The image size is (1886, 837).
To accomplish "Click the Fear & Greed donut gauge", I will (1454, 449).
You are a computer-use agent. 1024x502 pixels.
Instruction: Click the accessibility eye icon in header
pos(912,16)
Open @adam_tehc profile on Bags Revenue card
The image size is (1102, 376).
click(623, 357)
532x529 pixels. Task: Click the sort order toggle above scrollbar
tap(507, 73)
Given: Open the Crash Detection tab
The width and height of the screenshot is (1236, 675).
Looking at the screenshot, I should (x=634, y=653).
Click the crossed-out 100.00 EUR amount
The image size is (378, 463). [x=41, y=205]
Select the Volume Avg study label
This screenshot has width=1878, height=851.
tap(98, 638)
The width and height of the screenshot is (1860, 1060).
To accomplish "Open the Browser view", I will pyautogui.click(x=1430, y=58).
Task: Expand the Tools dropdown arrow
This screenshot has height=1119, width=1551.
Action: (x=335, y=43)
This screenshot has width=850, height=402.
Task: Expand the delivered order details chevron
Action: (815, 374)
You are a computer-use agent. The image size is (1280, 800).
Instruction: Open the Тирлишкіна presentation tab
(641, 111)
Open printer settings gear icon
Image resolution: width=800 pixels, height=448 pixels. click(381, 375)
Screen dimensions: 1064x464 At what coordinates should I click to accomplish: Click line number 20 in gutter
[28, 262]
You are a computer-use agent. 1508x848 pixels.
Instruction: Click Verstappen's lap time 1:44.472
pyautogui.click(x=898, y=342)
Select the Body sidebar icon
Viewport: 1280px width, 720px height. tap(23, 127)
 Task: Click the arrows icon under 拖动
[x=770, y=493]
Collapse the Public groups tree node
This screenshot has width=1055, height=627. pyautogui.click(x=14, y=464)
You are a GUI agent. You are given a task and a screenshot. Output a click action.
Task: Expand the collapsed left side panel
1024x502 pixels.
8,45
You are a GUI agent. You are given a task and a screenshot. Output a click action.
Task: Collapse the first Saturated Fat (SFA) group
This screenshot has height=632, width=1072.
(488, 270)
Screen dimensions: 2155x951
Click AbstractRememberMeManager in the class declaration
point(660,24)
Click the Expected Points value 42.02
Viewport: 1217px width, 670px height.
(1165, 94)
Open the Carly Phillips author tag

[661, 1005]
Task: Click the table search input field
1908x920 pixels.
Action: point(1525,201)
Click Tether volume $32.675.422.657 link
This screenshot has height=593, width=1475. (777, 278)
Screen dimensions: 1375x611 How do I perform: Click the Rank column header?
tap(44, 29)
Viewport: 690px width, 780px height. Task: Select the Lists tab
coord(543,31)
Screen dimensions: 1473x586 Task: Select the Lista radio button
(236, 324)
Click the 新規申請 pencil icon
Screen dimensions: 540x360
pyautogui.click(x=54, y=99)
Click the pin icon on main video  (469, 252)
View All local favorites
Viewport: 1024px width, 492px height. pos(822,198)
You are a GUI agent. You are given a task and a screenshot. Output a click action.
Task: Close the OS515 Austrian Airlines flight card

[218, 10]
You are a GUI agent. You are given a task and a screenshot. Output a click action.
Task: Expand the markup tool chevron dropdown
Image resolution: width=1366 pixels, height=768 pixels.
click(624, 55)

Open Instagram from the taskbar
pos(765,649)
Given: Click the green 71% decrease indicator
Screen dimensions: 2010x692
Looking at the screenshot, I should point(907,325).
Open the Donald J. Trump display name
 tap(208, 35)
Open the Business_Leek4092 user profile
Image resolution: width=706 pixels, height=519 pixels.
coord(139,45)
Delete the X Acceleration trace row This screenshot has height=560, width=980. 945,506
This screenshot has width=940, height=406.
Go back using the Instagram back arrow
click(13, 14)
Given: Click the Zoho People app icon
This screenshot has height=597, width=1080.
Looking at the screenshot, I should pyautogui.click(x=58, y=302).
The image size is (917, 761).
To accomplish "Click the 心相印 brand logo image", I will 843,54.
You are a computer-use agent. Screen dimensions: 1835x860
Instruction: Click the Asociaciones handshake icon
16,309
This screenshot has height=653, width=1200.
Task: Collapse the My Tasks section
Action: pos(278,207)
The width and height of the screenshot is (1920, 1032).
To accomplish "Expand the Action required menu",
__________________________________________________
** The task **
Print all the records precisely.

** Response below **
The image size is (1886, 837).
To accomplish "Click the Fear & Greed donut gauge", I will (1454, 449).
You are a computer-use agent. 1024x502 pixels.
Instruction: Click the accessibility eye icon in header
pos(912,16)
Open @adam_tehc profile on Bags Revenue card
The image size is (1102, 376).
click(623, 357)
532x529 pixels. Task: Click the sort order toggle above scrollbar
tap(507, 73)
Given: Open the Crash Detection tab
The width and height of the screenshot is (1236, 675).
Looking at the screenshot, I should (x=634, y=653).
Click the crossed-out 100.00 EUR amount
The image size is (378, 463). [x=41, y=205]
Select the Volume Avg study label
This screenshot has width=1878, height=851.
tap(98, 638)
The width and height of the screenshot is (1860, 1060).
To accomplish "Open the Browser view", I will pyautogui.click(x=1430, y=58).
Task: Expand the Tools dropdown arrow
This screenshot has height=1119, width=1551.
Action: (x=335, y=43)
This screenshot has width=850, height=402.
Task: Expand the delivered order details chevron
Action: (815, 374)
You are a computer-use agent. The image size is (1280, 800).
Instruction: Open the Тирлишкіна presentation tab
(641, 111)
Open printer settings gear icon
Image resolution: width=800 pixels, height=448 pixels. click(381, 375)
Screen dimensions: 1064x464 At what coordinates should I click to accomplish: Click line number 20 in gutter
[28, 262]
You are a computer-use agent. 1508x848 pixels.
Instruction: Click Verstappen's lap time 1:44.472
pyautogui.click(x=898, y=342)
Select the Body sidebar icon
Viewport: 1280px width, 720px height. tap(23, 127)
 Task: Click the arrows icon under 拖动
[x=770, y=493]
Collapse the Public groups tree node
This screenshot has width=1055, height=627. pyautogui.click(x=14, y=464)
You are a GUI agent. You are given a task and a screenshot. Output a click action.
Task: Expand the collapsed left side panel
1024x502 pixels.
8,45
You are a GUI agent. You are given a task and a screenshot. Output a click action.
Task: Collapse the first Saturated Fat (SFA) group
This screenshot has height=632, width=1072.
(488, 270)
Screen dimensions: 2155x951
Click AbstractRememberMeManager in the class declaration
point(660,24)
Click the Expected Points value 42.02
Viewport: 1217px width, 670px height.
(1165, 94)
Open the Carly Phillips author tag

[661, 1005]
Task: Click the table search input field
1908x920 pixels.
Action: point(1525,201)
Click Tether volume $32.675.422.657 link
This screenshot has height=593, width=1475. (777, 278)
Screen dimensions: 1375x611 How do I perform: Click the Rank column header?
tap(44, 29)
Viewport: 690px width, 780px height. Task: Select the Lists tab
coord(543,31)
Screen dimensions: 1473x586 Task: Select the Lista radio button
(236, 324)
Click the 新規申請 pencil icon
Screen dimensions: 540x360
pyautogui.click(x=54, y=99)
Click the pin icon on main video  (469, 252)
View All local favorites
Viewport: 1024px width, 492px height. pos(822,198)
You are a GUI agent. You are given a task and a screenshot. Output a click action.
Task: Close the OS515 Austrian Airlines flight card

[218, 10]
You are a GUI agent. You are given a task and a screenshot. Output a click action.
Task: Expand the markup tool chevron dropdown
Image resolution: width=1366 pixels, height=768 pixels.
click(624, 55)

Open Instagram from the taskbar
pos(765,649)
Given: Click the green 71% decrease indicator
Screen dimensions: 2010x692
Looking at the screenshot, I should point(907,325).
Open the Donald J. Trump display name
 tap(208, 35)
Open the Business_Leek4092 user profile
Image resolution: width=706 pixels, height=519 pixels.
coord(139,45)
Delete the X Acceleration trace row This screenshot has height=560, width=980. 945,506
This screenshot has width=940, height=406.
Go back using the Instagram back arrow
click(13, 14)
Given: Click the Zoho People app icon
This screenshot has height=597, width=1080.
Looking at the screenshot, I should pyautogui.click(x=58, y=302).
The image size is (917, 761).
To accomplish "Click the 心相印 brand logo image", I will 843,54.
You are a computer-use agent. Screen dimensions: 1835x860
Instruction: Click the Asociaciones handshake icon
16,309
This screenshot has height=653, width=1200.
Task: Collapse the My Tasks section
Action: pos(278,207)
The width and height of the screenshot is (1920, 1032).
To accomplish "Expand the Action required menu",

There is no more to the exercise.